Entre os principais fatores
para a desaceleração estão cortes na geração de usinas renováveis que produzem
energia excedente, sem compensação financeira aos empreendedores, e
dificuldades de conexão para pequenos sistemas, relacionadas à capacidade das redes
elétricas.
Principais números do setor:
Investimentos acumulados: mais
de R$ 300 bilhões;
Empregos gerados: mais de 2
milhões na última década;
Capacidade instalada: 68,6
gigawatts (GW) em operação;
Arrecadação pública: R$ 95,9
bilhões;
Participação na matriz
elétrica: 25,3% (segunda maior fonte do país).
O crescimento ocorre mesmo
diante de uma retração significativa em 2025. Segundo o levantamento, a
potência adicionada à matriz energética caiu 25,6%, passando de 15,6 GW em 2024
para 11,6 GW no ano seguinte.
A presença da energia solar se
espalha por todo o território nacional, com usinas de grande porte em diversas
regiões e sistemas de geração distribuída instalados em mais de 5 mil
municípios.
Ranking por estados:
Geração centralizada (grandes
usinas solares):
Minas Gerais: 8,6 GW;
Bahia: 2,9 GW;
Piauí: 2,4 GW.
Geração distribuída (pequenas
usinas e telhados):
São Paulo: 6,5 GW;
Minas Gerais: 5,8 GW;
Paraná: 4,2 GW.
Na avaliação da Absolar, os
entraves recentes limitaram o potencial de crescimento do setor, resultando em
fechamento de empresas, cancelamento de investimentos e redução de empregos.
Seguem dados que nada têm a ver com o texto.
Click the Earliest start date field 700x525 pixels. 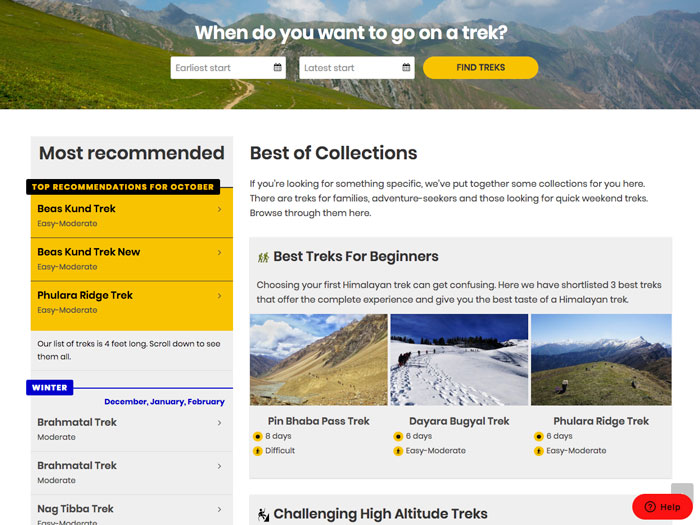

Segundo a presidente eleita do conselho da entidade para o período 2026–2030,
Barbara Rubim, a prioridade será promover uma expansão sustentável da fonte
solar, com foco em melhorias regulatórias, fortalecimento do mercado livre de
energia e incentivo a tecnologias complementares, como armazenamento e
hidrogênio verde.
Entre os principais pontos
defendidos pela entidade, estão a regulamentação do armazenamento de energia
elétrica junto ao Regime Especial de Incentivos para o Desenvolvimento da
Infraestrutura (Reidi). Conforme a associação, as medidas podem ser feitas de
forma infralegal, por meio de decretos presidenciais ou portarias de
ministérios, sem a necessidade de aprovação de projetos de lei ou de medidas
provisórias no Congresso.
A entidade também defende
alterações para estimular projetos de armazenamento de energia solar no regime
especial a setores da economia incluídos na reforma tributária.
Fundada em 2013, a Absolar
reúne empresas e instituições de toda a cadeia da energia fotovoltaica e atua
na articulação do setor em prol da transição energética no Brasil.